> [Exercise]:
Please print exactly the lines from the one containing "Task: Click the chart" through the last line of the records, and only those. Leave out any pictures.

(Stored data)
• • • • •
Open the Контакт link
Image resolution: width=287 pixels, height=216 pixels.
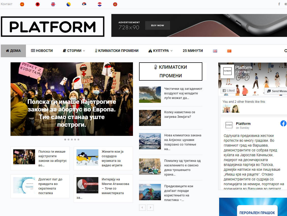(7, 4)
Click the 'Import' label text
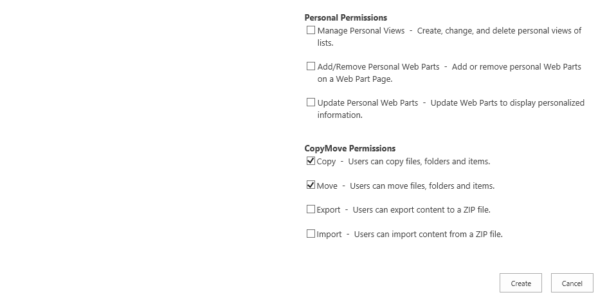Viewport: 598px width, 297px height. (x=329, y=235)
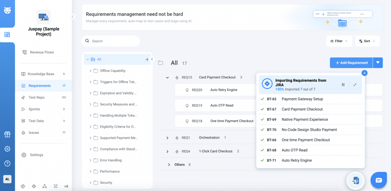Screen dimensions: 391x191
Task: Go to the Issues section
Action: pos(34,133)
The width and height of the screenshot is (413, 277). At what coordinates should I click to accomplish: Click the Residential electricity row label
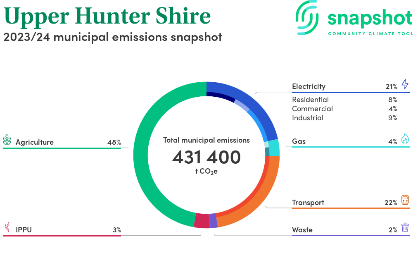point(310,100)
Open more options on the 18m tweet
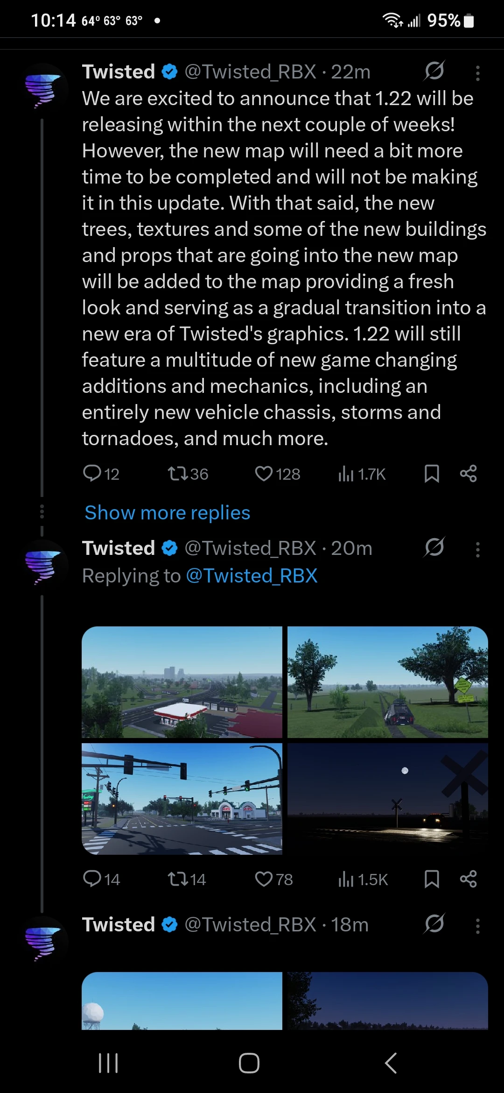The image size is (504, 1093). click(477, 926)
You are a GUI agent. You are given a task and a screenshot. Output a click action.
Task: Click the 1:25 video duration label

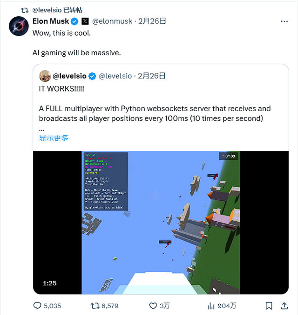pyautogui.click(x=49, y=283)
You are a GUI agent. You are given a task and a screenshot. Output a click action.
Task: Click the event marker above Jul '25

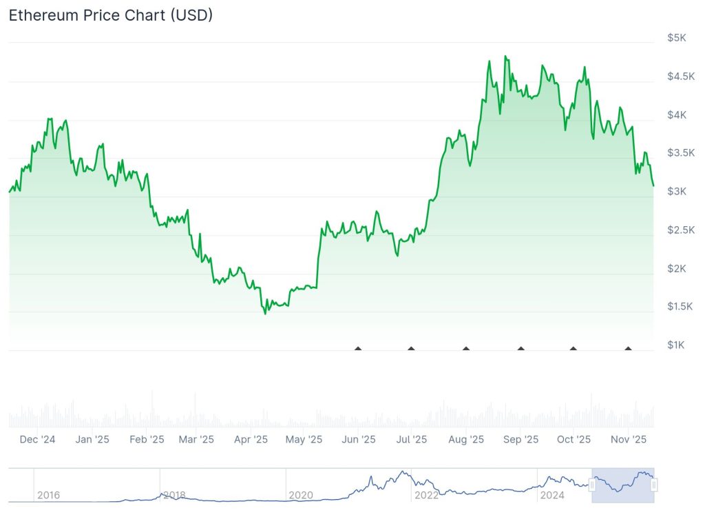(411, 348)
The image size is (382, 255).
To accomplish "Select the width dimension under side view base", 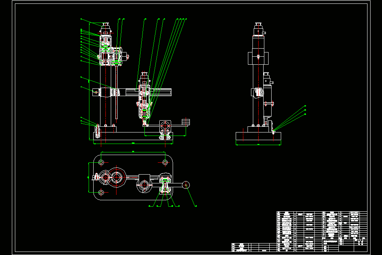I will [258, 145].

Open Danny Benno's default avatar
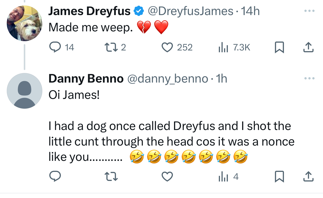coord(24,91)
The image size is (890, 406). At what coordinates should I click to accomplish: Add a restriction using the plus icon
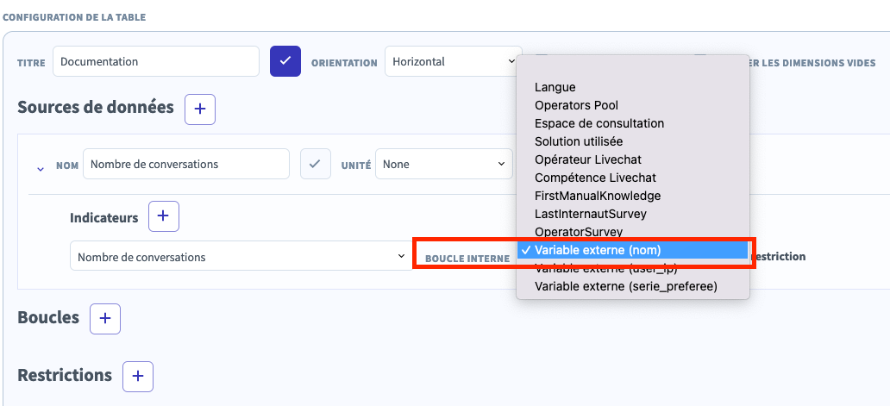(x=138, y=377)
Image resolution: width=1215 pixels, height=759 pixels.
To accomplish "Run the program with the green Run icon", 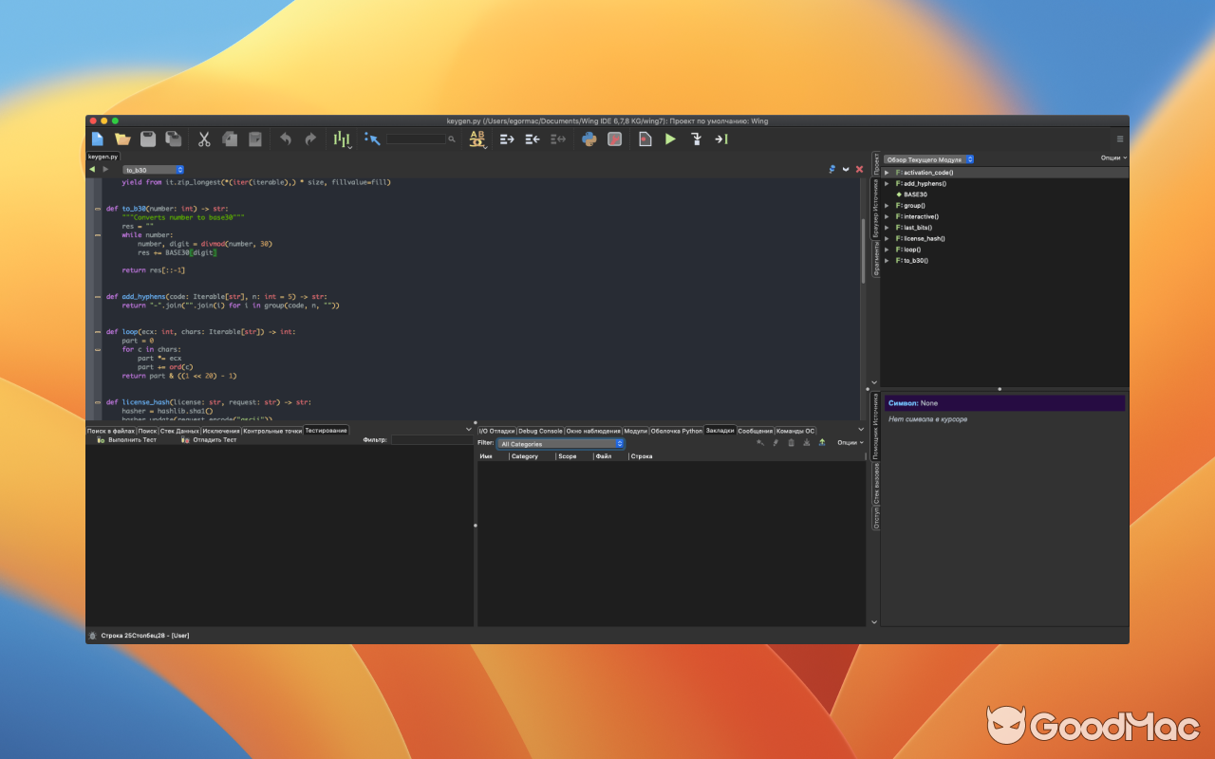I will (669, 139).
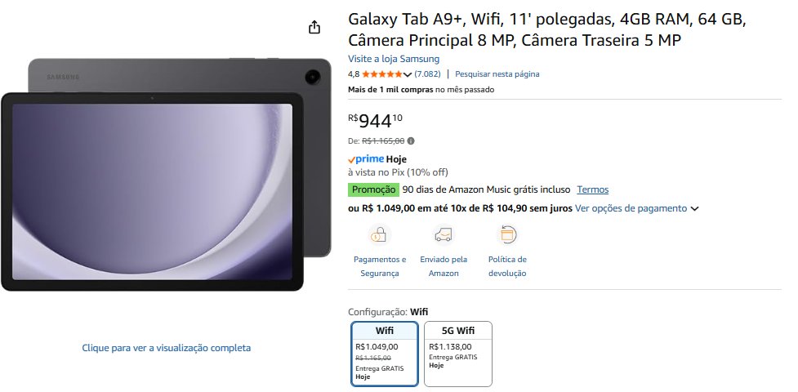Click the Política de devolução text label

[507, 266]
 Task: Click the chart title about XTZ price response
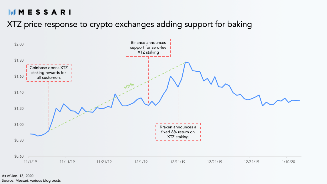129,24
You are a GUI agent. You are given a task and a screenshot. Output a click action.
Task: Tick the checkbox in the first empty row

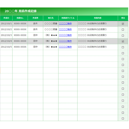tap(123, 53)
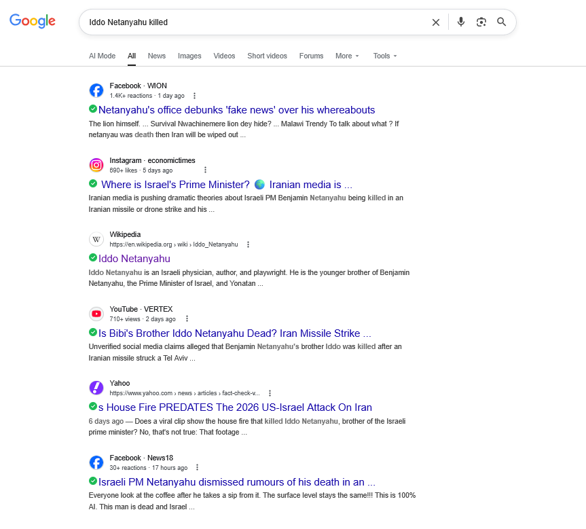
Task: Open the three-dot menu for Wikipedia result
Action: click(248, 244)
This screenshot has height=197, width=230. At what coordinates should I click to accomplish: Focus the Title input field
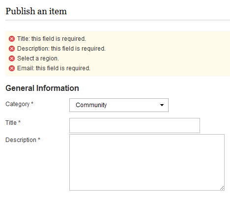pos(135,125)
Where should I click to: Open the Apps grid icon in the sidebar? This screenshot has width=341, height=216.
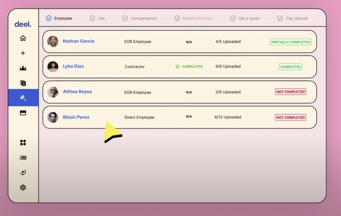click(23, 143)
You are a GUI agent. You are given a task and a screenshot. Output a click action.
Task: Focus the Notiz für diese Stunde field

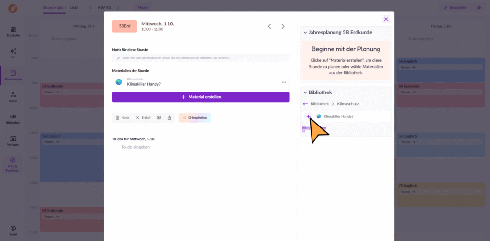(200, 58)
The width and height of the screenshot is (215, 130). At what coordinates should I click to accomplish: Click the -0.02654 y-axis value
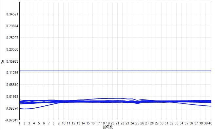(12, 108)
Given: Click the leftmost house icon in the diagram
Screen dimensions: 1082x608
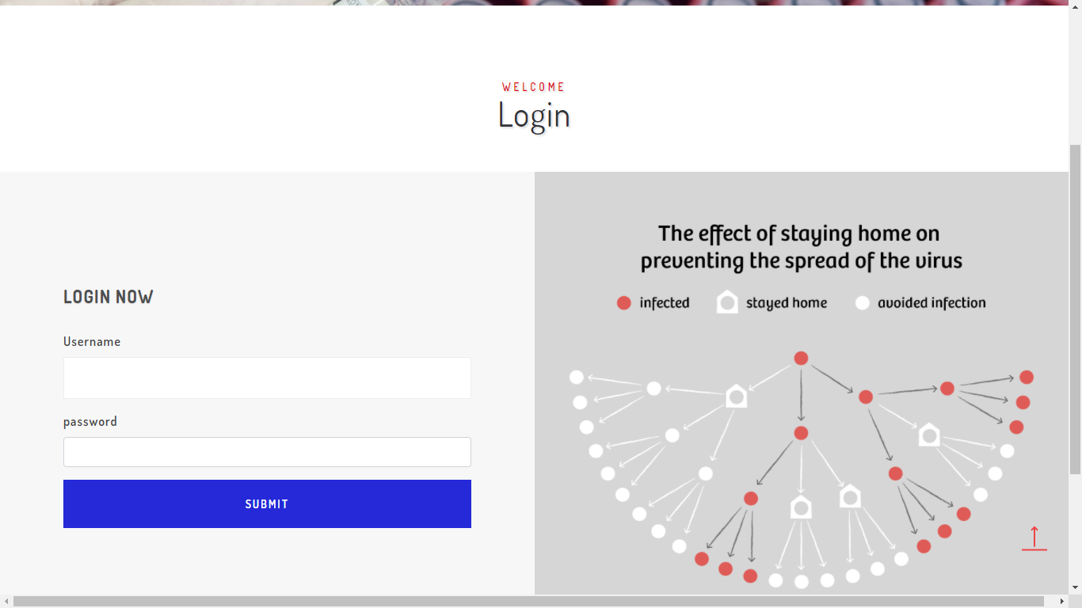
• • • • •
> [Reply]:
 Task: Click the chart title about XTZ price response
129,24
You are a GUI agent. You are given a task and a screenshot. Output a click action.
Task: Tick the checkbox in the first empty row

tap(123, 53)
Task: Open the three-dot menu for Wikipedia result
Action: click(248, 244)
This screenshot has height=197, width=230. At what coordinates should I click to accomplish: Focus the Title input field
pos(135,125)
Where should I click to: Open the Apps grid icon in the sidebar? This screenshot has width=341, height=216.
click(23, 143)
You are a GUI agent. You are given a task and a screenshot. Output a click action.
Task: Focus the Notiz für diese Stunde field

(200, 58)
The width and height of the screenshot is (215, 130). At what coordinates should I click to accomplish: Click the -0.02654 y-axis value
(12, 108)
Given: Click the leftmost house icon in the diagram
Screen dimensions: 1082x608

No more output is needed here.